Phase II Registration with National Privacy Commission
By: Franchette M. Acosta, Senior Partner, Villaraza & Angangco
E: fm.acosta@thefirmva.com l http://www.thefirmva.com
Pursuant to the Data Privacy Act of 2012, covered Personal Information Controllers (PICs) and Personal Information Processors (PIPs) complied with Phase I registration with the National Privacy Commission (NPC) by 8 September 2017 or within 2 months from commencement of their data processing systems. Registration of the PICs or PIPs under Phase I was accomplished through the designated Data Protection Officer (“DPO”).
The regulations of the National Privacy Commission state that Phase II of the registration requirement will be triggered by an NPC notice providing an access code for online registration. Regulations provide that through the online registration, the PIC or the PIP should provide the following information:
-
name and contact details of the PIC or PIP and DPO;
-
purpose of the entity;
-
information on privacy and security measures for data protection, including policies relating to data governance, data privacy, and information security;
-
data processing certifications secured by the PIC or PIP or personnel;
-
description of the data processing system, including name of the system, purpose of processing, whether processing is done as PIC, PIP or both and whether processing is outsourced or subcontracted;
-
notification regarding automated decision-making operation;
-
categories of data subjects;
-
recipients or categories of recipients to whom the personal data might be disclosed; and
-
whether any of the personal data will be transferred outside the Philippines.
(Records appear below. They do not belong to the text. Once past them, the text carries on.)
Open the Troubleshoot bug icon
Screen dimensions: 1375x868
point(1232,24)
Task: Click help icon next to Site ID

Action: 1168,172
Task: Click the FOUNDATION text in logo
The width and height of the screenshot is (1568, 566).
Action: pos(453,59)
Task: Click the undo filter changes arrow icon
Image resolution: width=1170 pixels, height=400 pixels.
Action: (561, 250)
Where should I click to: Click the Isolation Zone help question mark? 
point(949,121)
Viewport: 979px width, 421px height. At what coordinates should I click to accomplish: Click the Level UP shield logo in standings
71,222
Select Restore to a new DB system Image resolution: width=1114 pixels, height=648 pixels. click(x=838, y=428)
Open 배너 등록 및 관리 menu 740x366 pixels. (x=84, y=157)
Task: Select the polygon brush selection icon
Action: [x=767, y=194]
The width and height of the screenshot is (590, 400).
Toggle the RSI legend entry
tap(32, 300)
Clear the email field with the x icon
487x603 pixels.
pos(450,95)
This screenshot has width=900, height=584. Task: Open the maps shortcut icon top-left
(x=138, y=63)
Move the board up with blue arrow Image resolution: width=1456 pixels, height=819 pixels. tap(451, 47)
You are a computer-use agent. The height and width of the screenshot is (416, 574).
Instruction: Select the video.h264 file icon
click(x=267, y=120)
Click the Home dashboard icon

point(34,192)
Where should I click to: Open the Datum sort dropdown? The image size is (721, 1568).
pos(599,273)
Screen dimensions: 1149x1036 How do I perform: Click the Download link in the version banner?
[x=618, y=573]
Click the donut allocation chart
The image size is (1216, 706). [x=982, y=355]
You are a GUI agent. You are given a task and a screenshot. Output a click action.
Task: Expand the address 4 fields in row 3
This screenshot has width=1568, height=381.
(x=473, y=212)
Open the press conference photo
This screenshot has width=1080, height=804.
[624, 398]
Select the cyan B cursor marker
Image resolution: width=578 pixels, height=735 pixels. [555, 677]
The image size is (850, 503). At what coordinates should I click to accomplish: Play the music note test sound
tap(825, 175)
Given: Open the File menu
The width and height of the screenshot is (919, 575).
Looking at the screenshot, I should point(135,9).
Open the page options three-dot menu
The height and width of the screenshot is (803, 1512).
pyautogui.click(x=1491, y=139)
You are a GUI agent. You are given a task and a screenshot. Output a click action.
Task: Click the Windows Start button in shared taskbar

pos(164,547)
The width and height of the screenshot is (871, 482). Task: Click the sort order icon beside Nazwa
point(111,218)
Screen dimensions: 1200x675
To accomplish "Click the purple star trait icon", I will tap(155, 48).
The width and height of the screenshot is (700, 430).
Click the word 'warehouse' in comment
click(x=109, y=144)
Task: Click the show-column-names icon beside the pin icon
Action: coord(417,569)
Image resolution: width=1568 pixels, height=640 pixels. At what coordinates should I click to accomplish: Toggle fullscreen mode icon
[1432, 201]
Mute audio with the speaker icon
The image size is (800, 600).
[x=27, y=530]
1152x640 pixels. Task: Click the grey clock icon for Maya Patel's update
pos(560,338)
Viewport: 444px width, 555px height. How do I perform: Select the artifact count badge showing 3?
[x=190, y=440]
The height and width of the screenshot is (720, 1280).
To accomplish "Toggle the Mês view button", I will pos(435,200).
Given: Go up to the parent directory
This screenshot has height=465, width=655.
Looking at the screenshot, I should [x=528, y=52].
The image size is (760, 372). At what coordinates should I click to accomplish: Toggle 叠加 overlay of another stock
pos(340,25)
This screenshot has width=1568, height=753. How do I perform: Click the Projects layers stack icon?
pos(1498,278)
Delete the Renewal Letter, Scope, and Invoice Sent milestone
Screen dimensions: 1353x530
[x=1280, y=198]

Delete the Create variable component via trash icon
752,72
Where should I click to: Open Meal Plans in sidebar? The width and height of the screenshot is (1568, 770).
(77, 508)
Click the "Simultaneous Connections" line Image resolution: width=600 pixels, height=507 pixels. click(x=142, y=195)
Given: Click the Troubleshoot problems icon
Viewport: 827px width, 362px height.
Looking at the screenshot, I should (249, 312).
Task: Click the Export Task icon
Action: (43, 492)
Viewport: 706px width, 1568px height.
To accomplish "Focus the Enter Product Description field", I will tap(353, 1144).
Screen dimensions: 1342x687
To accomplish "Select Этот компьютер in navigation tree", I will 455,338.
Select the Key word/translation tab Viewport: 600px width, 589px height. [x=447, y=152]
However, the NPC appears to have simplified the process and requires the disclosure of the name and contact details of the PIC, PIP and DPO, the purpose of the entity and the name of the data processing system and its purpose.
The NPC will issue a Certificate of Registration upon completion of registration. Unless revoked by the NPC, a certificate of registration is valid up to 8 March of the following year. If there are any significant changes in registration information and data processing system, amendments should be reported within a period of 2 months from the date of change. Significant changes include changes in the purpose of processing, categories of data subjects and recipients of personal data. New data processing systems or automated decision-making processes will also have to be disclosed. The NPC is mandated to verify registration information provided by a PIC or PIP through on-site examination of its data processing system.
Deadline for Phase II registration is 8 March 2018. The NPC has started notifying DPOs regarding Phase II registration. PICs who have not received an e-mail from NPC may contact the NPC directly.
This summary of relevant NPC circulars is for information purposes only and is not intended to constitute legal advice.